**WORK TO COMPLETE**
Each entry should be returned exactly as written, with no pictures carried over.

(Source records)
=-=-=

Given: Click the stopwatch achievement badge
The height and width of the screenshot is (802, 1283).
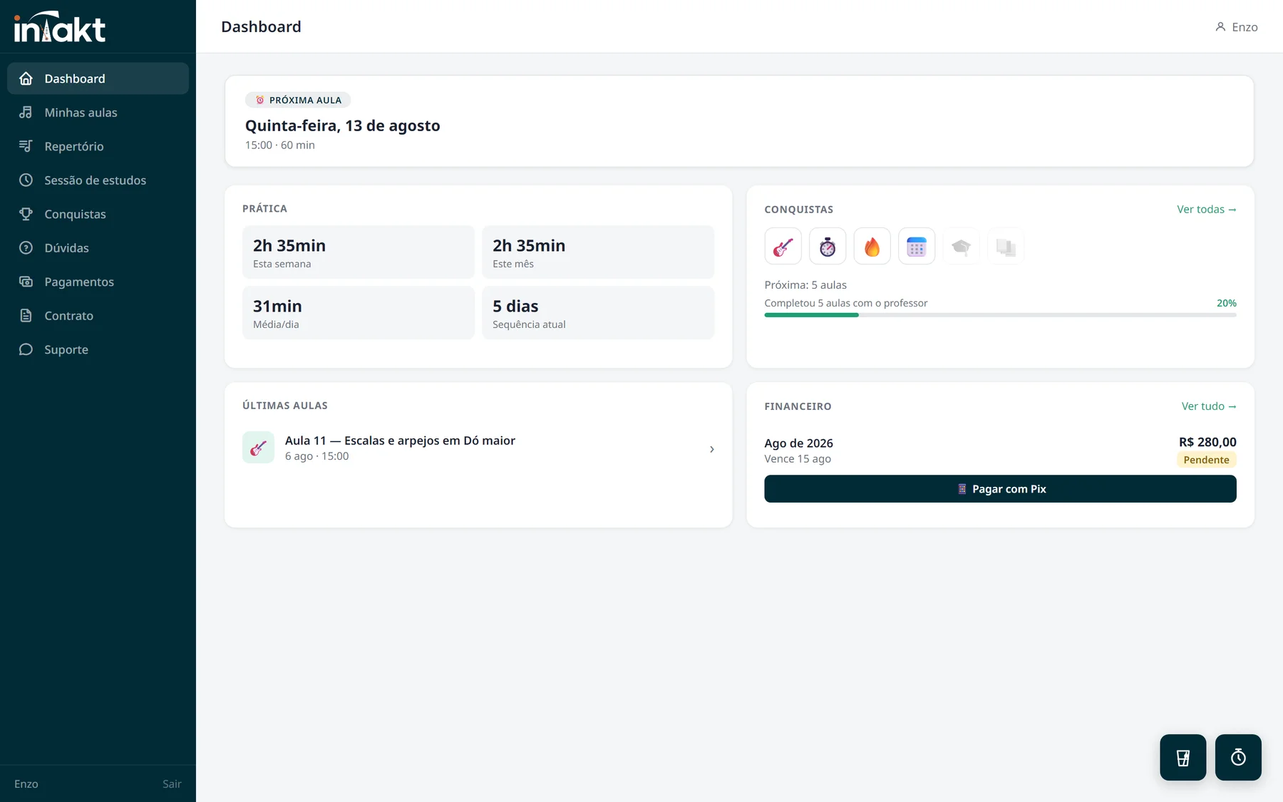Looking at the screenshot, I should (x=828, y=247).
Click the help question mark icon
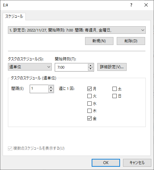Screen dimensions: 154x170 pos(131,5)
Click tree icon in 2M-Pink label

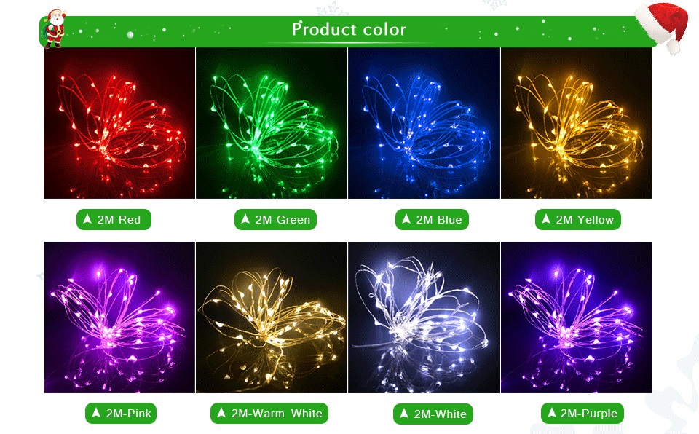[x=96, y=413]
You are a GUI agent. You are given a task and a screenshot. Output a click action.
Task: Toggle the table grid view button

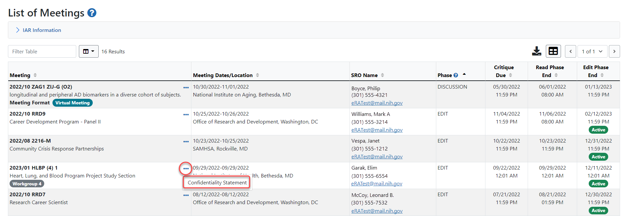[553, 51]
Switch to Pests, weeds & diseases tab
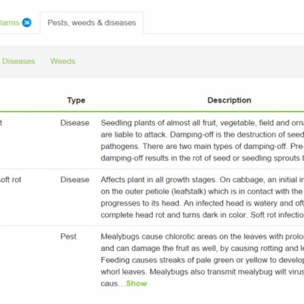Viewport: 304px width, 304px height. coord(92,23)
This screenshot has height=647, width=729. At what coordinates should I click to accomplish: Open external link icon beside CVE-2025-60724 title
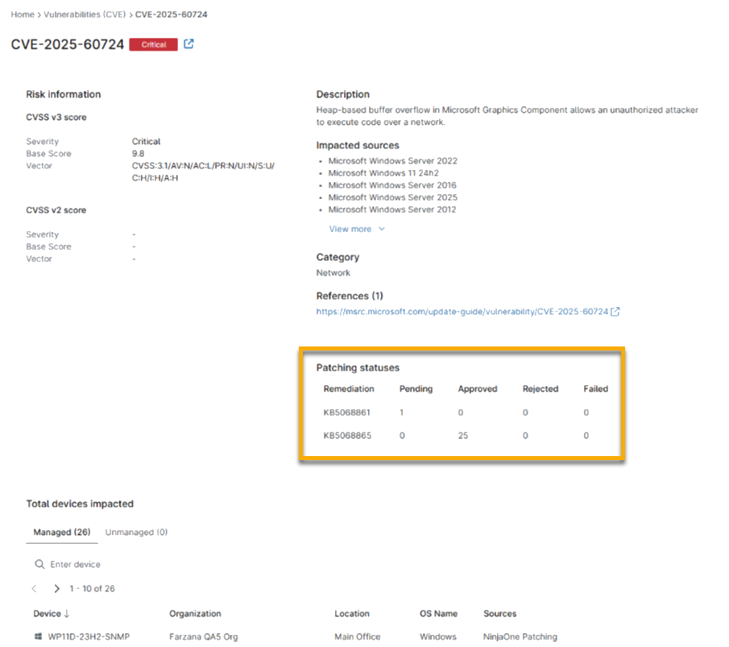pyautogui.click(x=188, y=44)
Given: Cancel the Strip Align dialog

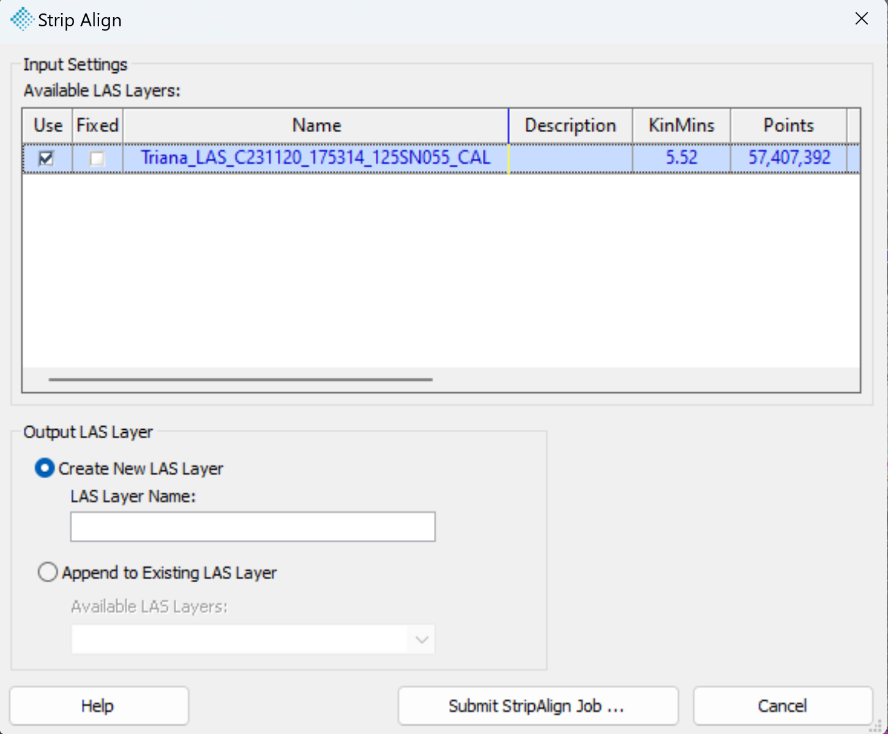Looking at the screenshot, I should tap(782, 706).
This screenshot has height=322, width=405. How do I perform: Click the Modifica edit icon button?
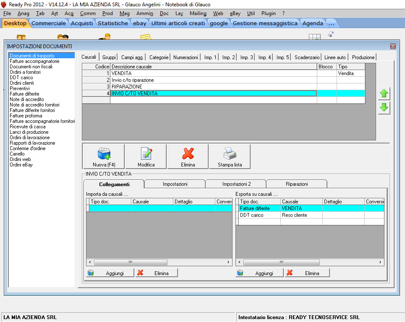(x=146, y=156)
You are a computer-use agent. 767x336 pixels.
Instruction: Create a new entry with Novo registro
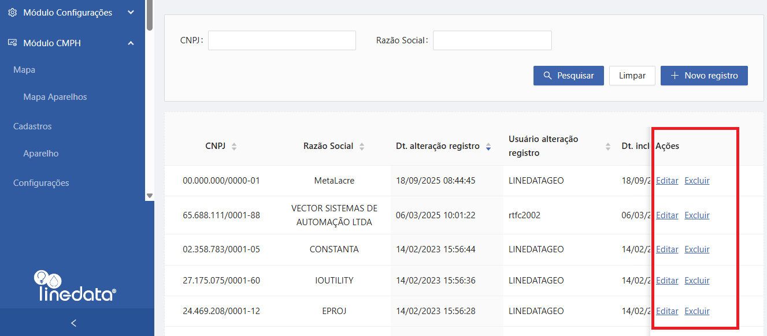point(703,76)

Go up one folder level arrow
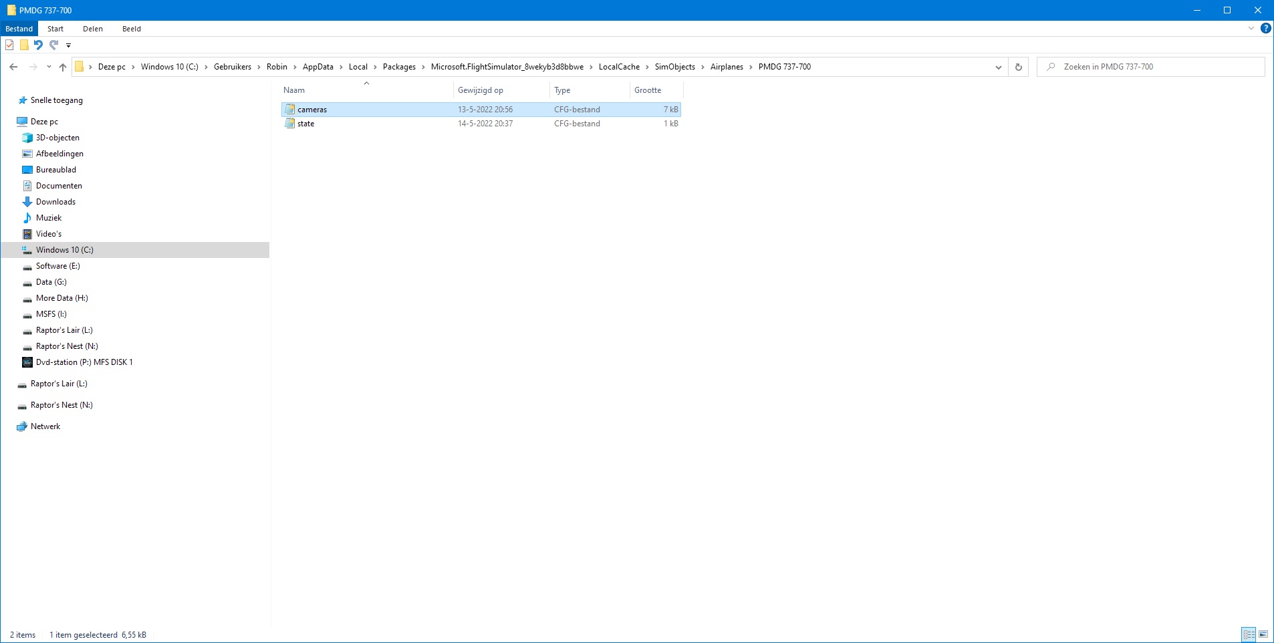63,67
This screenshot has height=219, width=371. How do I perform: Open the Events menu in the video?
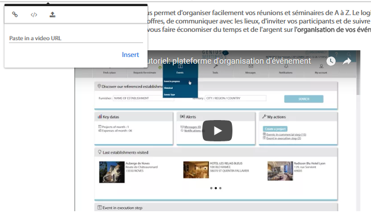(x=180, y=69)
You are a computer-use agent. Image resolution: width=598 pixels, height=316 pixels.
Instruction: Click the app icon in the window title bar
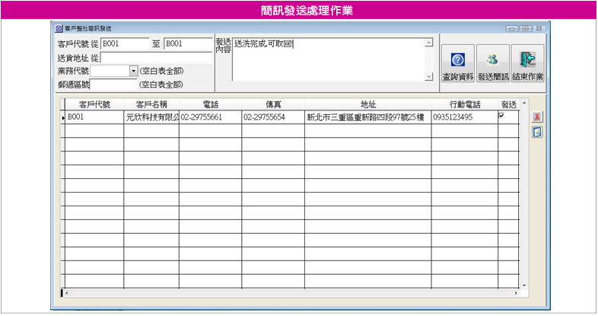point(59,27)
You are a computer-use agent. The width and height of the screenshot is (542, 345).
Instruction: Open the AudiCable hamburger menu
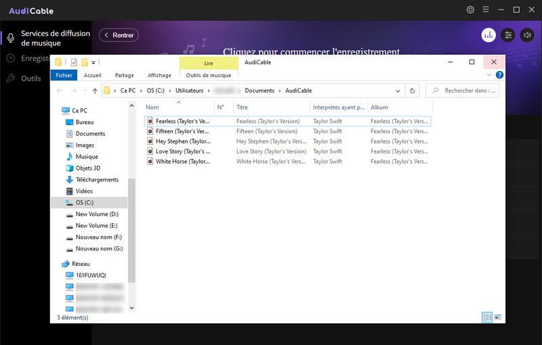485,10
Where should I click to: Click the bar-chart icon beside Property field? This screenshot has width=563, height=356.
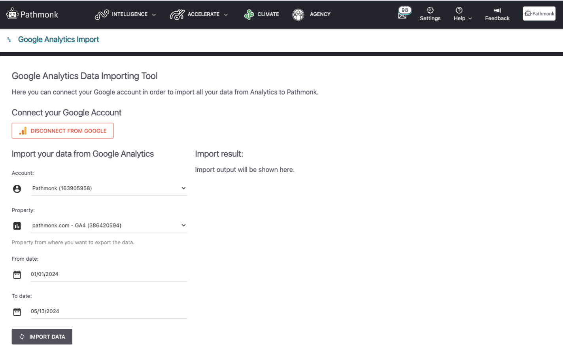pos(17,226)
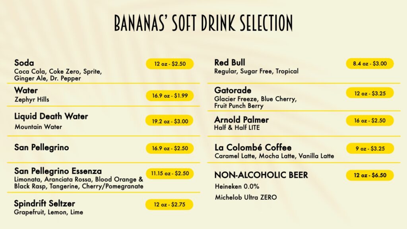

=-=-=

**SOLUTION TO THIS EXERCISE**
Given: Click the stopwatch achievement badge
The height and width of the screenshot is (802, 1283).
Looking at the screenshot, I should (x=828, y=247).
Click the help question mark icon
Screen dimensions: 154x170 pos(131,5)
Click tree icon in 2M-Pink label

[x=96, y=413]
You are a GUI agent. You are given a task and a screenshot. Output a click action.
Task: Toggle the table grid view button

[553, 51]
Switch to Pests, weeds & diseases tab
Viewport: 304px width, 304px height. coord(92,23)
This screenshot has height=647, width=729. At what coordinates should I click to accomplish: Open external link icon beside CVE-2025-60724 title
pyautogui.click(x=188, y=44)
Given: Cancel the Strip Align dialog

Looking at the screenshot, I should tap(782, 706).
This screenshot has height=322, width=405. How do I perform: Click the Modifica edit icon button?
(x=146, y=156)
You are a computer-use agent. 767x336 pixels.
Instruction: Create a new entry with Novo registro
point(703,76)

Go up one folder level arrow
63,67
This screenshot has height=219, width=371. How do I perform: Open the Events menu in the video?
(x=180, y=69)
You are a computer-use agent. Image resolution: width=598 pixels, height=316 pixels.
Instruction: Click the app icon in the window title bar
point(59,27)
You are a computer-use agent. The width and height of the screenshot is (542, 345).
Instruction: Open the AudiCable hamburger menu
485,10
Where should I click to: Click the bar-chart icon beside Property field? This screenshot has width=563, height=356.
pos(17,226)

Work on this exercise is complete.